Hacía frío. De cuando en cuando soplaban ráfagas de aire. Pensé que si nevaba lo haría en nuestro honor. Ella fumaba con verdadero encanto. Tras caminar sin rumbo por las calles de Madrid, llegamos a un escaparate que nos imantó.
Nos conocíamos desde hacía tres horas, unas pocas cervezas, y una larga conversación centrada en literatura. Yo todavía no salía de mi asombro; valiente como nunca, encarnado en personaje que vence su vergüenza, me había atrevido a hablar con ella sin conocerla de nada.
Ocurrió en la librería “Tres rosas amarillas”. Tal vez fue por la colección de cuentos de Chejov que ella ojeaba, puede que por su peinado rebelde, quizá por mi actitud de enfrentarme a muerte con mi timidez. En cualquier caso, para mi propio asombro la invité a una cerveza bajo una frase medianamente ingeniosa. Que ella dijera «sí», supuso el inicio de una partida que nos cogió a ambos desprevenidos.
Nos habíamos parado frente a una joyería. Nuestras miradas no se perdieron en los collares de oro blanco, ni en los relojes rolex, ni en pendientes o pulseras, sino que ambos contemplábamos embobados el hermosísimo ajedrez de plata y cuarzo que dominaba el centro del escaparate.
Hablar conllevaba su riesgo. De manera tácita habíamos acordado que si rompíamos el silencio, era porque merecía la pena. Durante tres horas huimos de lugares comunes y de informaciones superfluas, y no quería ser yo quien estropeara el hechizo. Encontré el modo de mantenerlo gracias a Borges y su poema sobre el ajedrez. Por suerte mi memoria no me falló y recité alguno de sus versos tras decir: «pobres piezas»:
«No saben que la mano señalada
del jugador gobierna su destino
no saben que un rigor adamantino
sujeta su albedrío y su jornada».
Ella me dijo desconocer el poema. Yo le conté que lo más interesante no estaba en la imagen de unas piezas vivas manejadas por nosotros sin que ellas lo supieran. Y ni siquiera en que la comparación la llevase Borges hasta nosotros y Dios, sino en el salto genial con el que acababa el poema. Me acerqué a ella hasta rozarla y con la mirada clavada en el ajedrez, recité:
«Dios mueve al jugador, y éste la pieza,
¿Qué Dios detrás de Dios la trama empieza
de polvo y tiempo y sueño y agonía?»
El silencio nos envolvió por unos segundos. Luego ella se giró hacia mí y me dijo: «jaque». El movimiento quedó rematado por los copos de nieve que nos cayeron. Ella se apretó contra mi cuerpo. Nos miramos… Sin embargo no supe rematar la partida.
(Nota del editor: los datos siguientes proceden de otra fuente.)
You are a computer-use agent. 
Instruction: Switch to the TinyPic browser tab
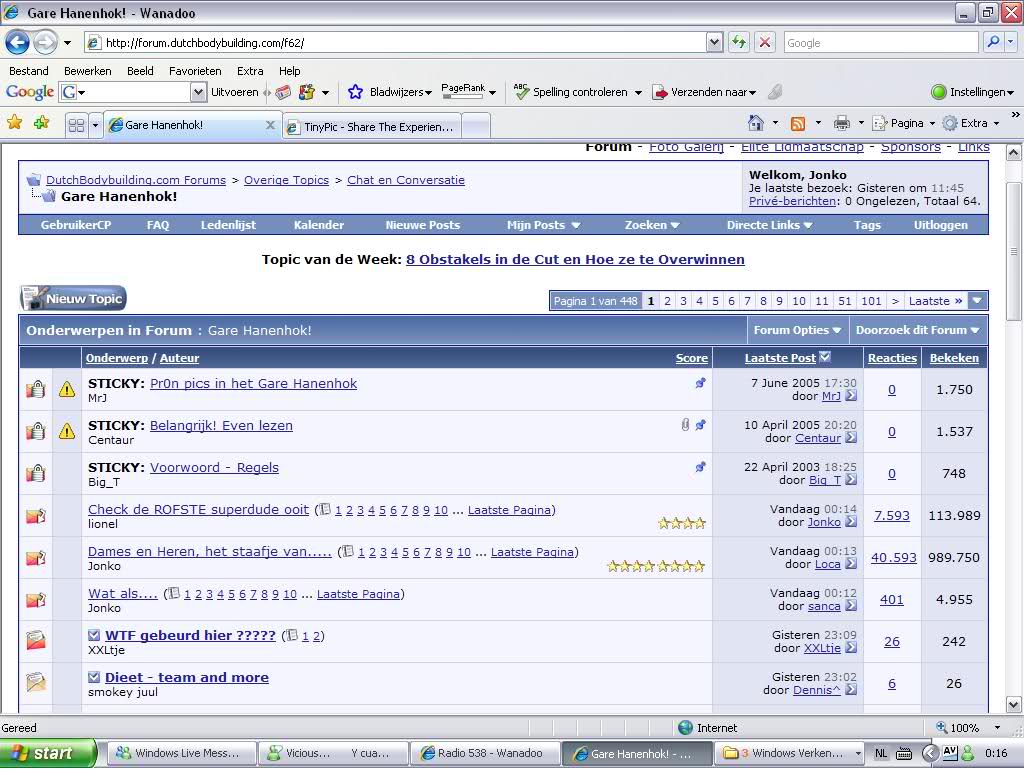376,127
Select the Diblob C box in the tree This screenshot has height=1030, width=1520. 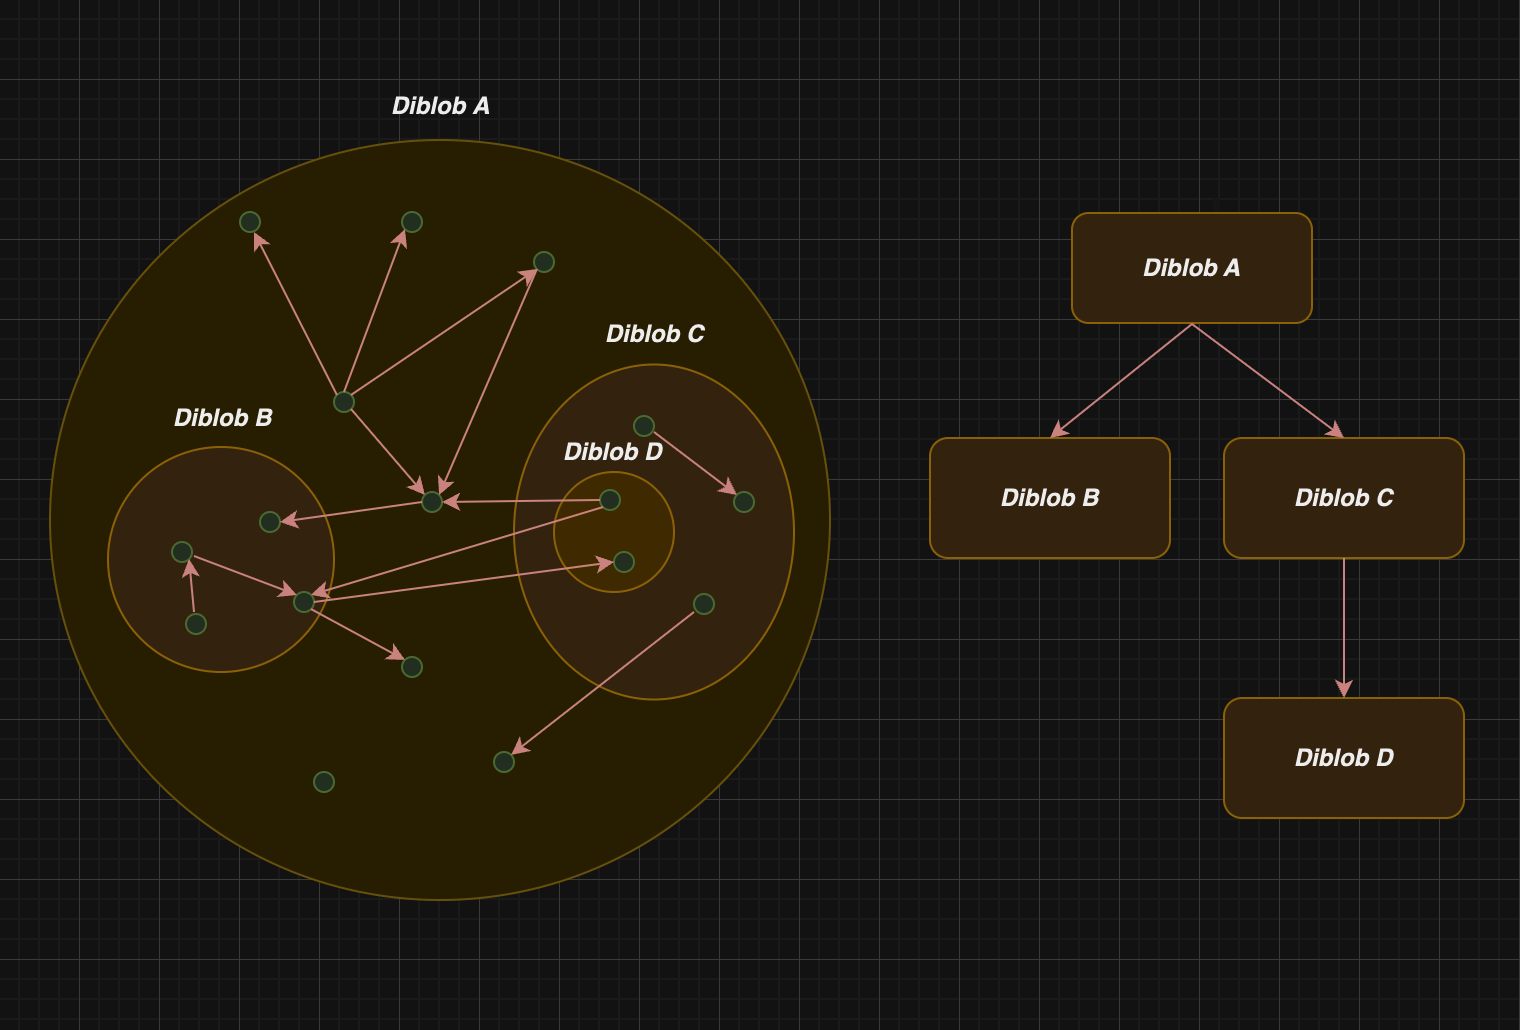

Por pudor, por estupidez, por mis eternas dudas, por lo que fuese, no me atreví a besarla y me alejé del jaque mate. No arriesgué mis labios y me puse a rodear con palabras la partida que iniciáramos horas atrás en la librería. El momento se escurrió de entre nosotros, los copos desaparecieron, el frío nos heló.
Nos alejamos del ajedrez. No es que a partir de entonces fuese un desastre, pero la magia se nos había escapado y no volvería al menos esa noche. El silencio en algún momento resultó incómodo y lo rellenamos con los lugares de los que hasta entonces habíamos logrado escapar. Nos despedimos en una boca de metro tras intercambiar nuestros números de móvil, la promesa de volver a vernos, y unos sonoros besos en las mejillas con sabor agridulce.
De camino a casa reflexioné sobre el concepto de «tablas», pero al abrir la puerta de mi apartamento y toparme con la orquídea blanca medio marchitada, la sensación de derrota se apoderó de mí. Tuve que recurrir a Rilke y su:
«¿Quién habla de victorias?
Sobreponerse es todo»
para no viajar más allá de esa noche y no enfangarme en mis recuerdos. Y no me fue del todo mal, hasta el punto de descubrirme frente al espejo con una sonrisa perfilada, bajo la idea borgiana de que tal vez Dios también llora y sufre derrotas, y de que tanto a Él, como a vosotros, como a mí, siempre nos quedará la posibilidad de volver a jugar mientras la mano que nos rija no nos haga rodar por el tablero.